11 of 12 people found the following review helpful
My act of Kinfidelity,
This review is from: Sony PRS-T1 Wi-Fi eBook Reader With Superior Paper Like Display Colour RED (Electronics)My beloved Kindle Keyboard - my first experience of an ebook reader - is dying after just short of 18 months use. I'm a little disappointed that the battery has given up the ghost this soon after purchase but, to be fair, I do use it significantly more than the half hour per day Amazon discuss in their product description. I've been looking for a replacement but i) the Kindle Keyboard is year and a half old technology for which Amazon seem to be stopping some of the accessories, and ii) much as I've loved my Kindle, its note-taking function isn't very good: crashing at least one time out of three uses and requiring a time-consuming reset. The latter problem also affects the All New Kindle, whose absence of keyboard and more time-consuming note-making process makes the subsequent crashes even more frustrating.
I decided to bite the bullet and be unfaithful, and after much deliberation - mainly between the Kobo Touch and this - decided that, on balance, I preferred the look of the Sony model.
The screen is easily as good as that on the Kindle - with crisp, clear unbacklit e-ink technology that is a pleasure to read from. Even for several hours at a go. The touchscreen technology is easy to use with the provided stylus - so there's no need to worry about fingerprint residue (the screen is generally easy to navigate with your fingertips, should you prefer to do so). For reading purposes, I found I didn't get on well with the swipe for page turn function using my fingertips - in cold weather my Raynaud's stiffened finger swipes don't seem to register properly and I find myself going involuntarily backwards. Fortunately, the Sony reader has 5 buttons below the screen: `page turn left', `page turn right', `home', `undo/back', and `menu'.

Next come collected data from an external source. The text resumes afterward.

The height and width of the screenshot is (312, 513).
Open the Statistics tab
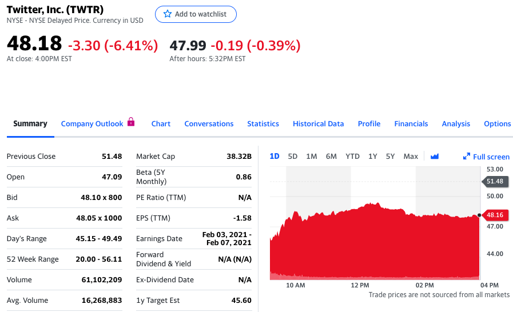[x=263, y=124]
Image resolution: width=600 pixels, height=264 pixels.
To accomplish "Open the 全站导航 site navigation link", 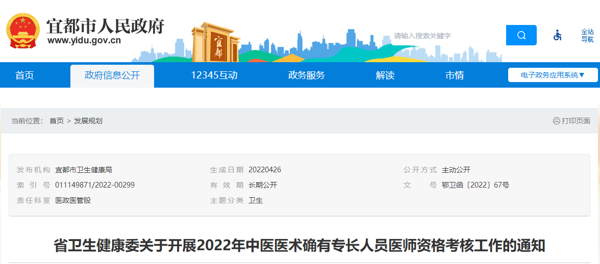I will [587, 35].
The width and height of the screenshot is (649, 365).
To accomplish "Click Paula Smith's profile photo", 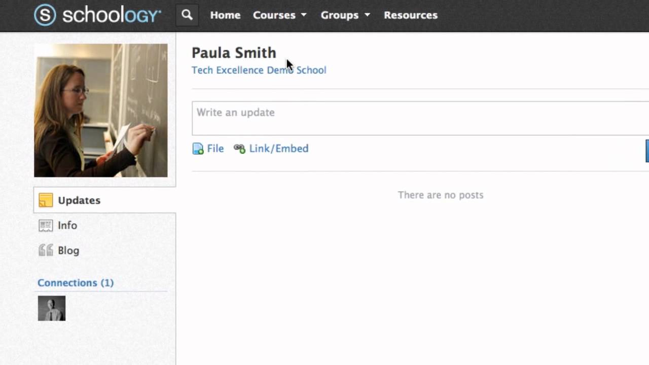I will click(x=100, y=111).
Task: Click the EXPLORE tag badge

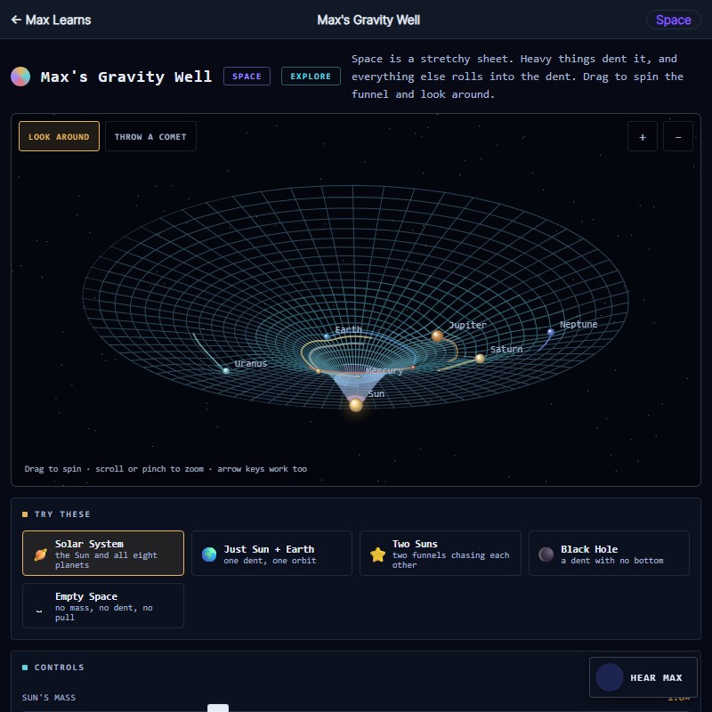Action: pos(311,77)
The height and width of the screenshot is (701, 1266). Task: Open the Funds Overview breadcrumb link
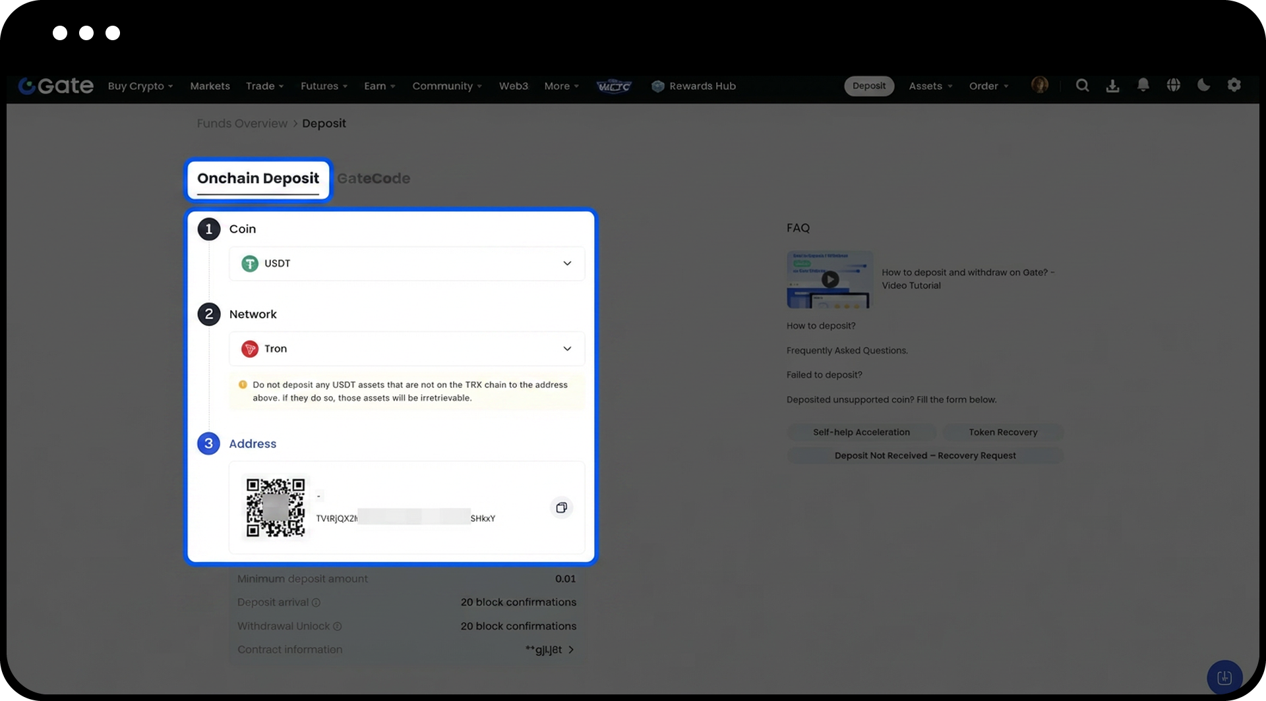point(242,124)
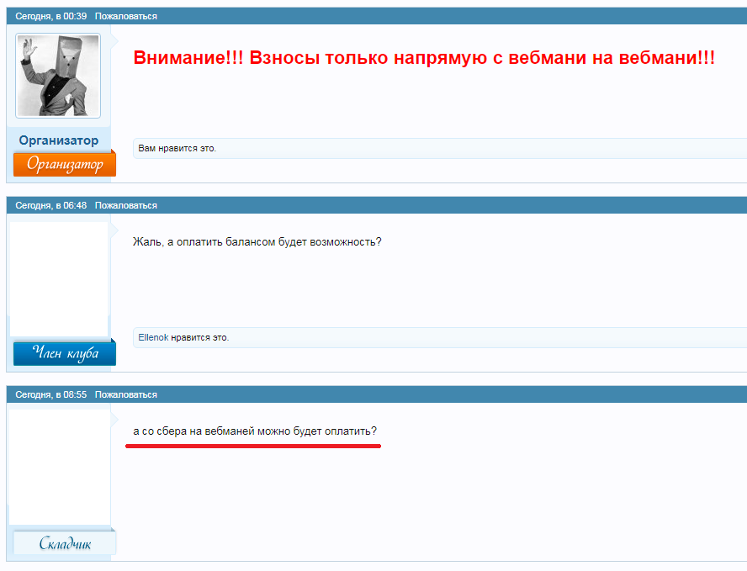Report the 08:55 post with Пожаловаться
The height and width of the screenshot is (571, 747).
125,394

The note-taking function on this - doesn't allow printed notes but, rather, uses the touch screen interface to allow handwritten notes to be added to the text: much like writing notes on a textbook. These display alongside the `print' and are as clear as the combination of stylus use, pixels and your handwriting allow. I've had none of the problems with the device falling over that have plagued my Kindle and between this and the infinitely superior support for .pdfs find this a better device for academic work.
The software interface provided is clunky. It took a ridiculous hour and a half for the software to download from the reader (it's preinstalled to the flash memory, rather than supplied as a separate disc) to my MacBook - and it wasn't worth the wait! The cumbersome, time-consuming, and repetitive interface is not a lot of fun. However, as others have said, there's no need to use it. Calibre does a much better job.
Overall, a great device that performs well.